The force behind these delays in the license approval process is the FBI which “is attempting to tighten restrictions on the export of encrypted hardware and software that, until recently, had been routinely approved for export by the U.S. Government,” Scheibel wrote.
“The reason expressed for this denial [of licenses destined for foreign banks and subsidiaries of U.S. companies] by the FBI is that such exports are not congruent with the policy of promoting key recovery products — presumably because they have no key recovery component. The effect of the FBI action is to throw licenses that had been routinely approved into a bureaucratic and time consuming interagency dispute resolution process. What previously took one week to review and approve is now taking 6 weeks,” the letter stated.
CCIA views these delays as unnecessary burdens on businesses and financial institutions and constitutes another in a long line of mixed signals from this Administration on encryption policy.
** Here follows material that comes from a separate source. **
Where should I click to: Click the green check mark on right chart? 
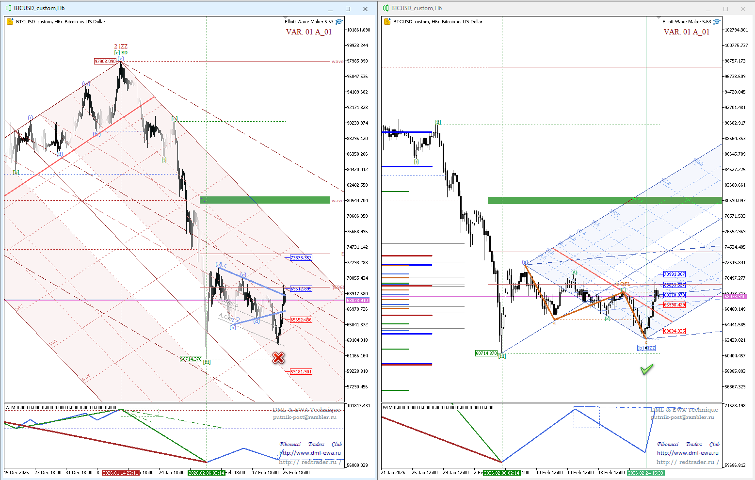click(x=647, y=369)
A recent announcement hailed the loosening of the export controls on encryption products to banks, yet licenses to banks are among those being delayed by the FBI’s unilateral action.
If this is what it appears to be — another heavy-handed approach by the FBI to force the Administration’s fledgling key recovery policy upon the manufacturers and users of encryption products — then CCIA believes that it is totally inappropriate.
CCIA is an association of computer and communications industry firms, as represented by their most senior executives. Small, medium and large in size, these companies represent a broad, cross-section of the industry, employing over a half million workers and generating annual revenues beyond 200 billion dollars.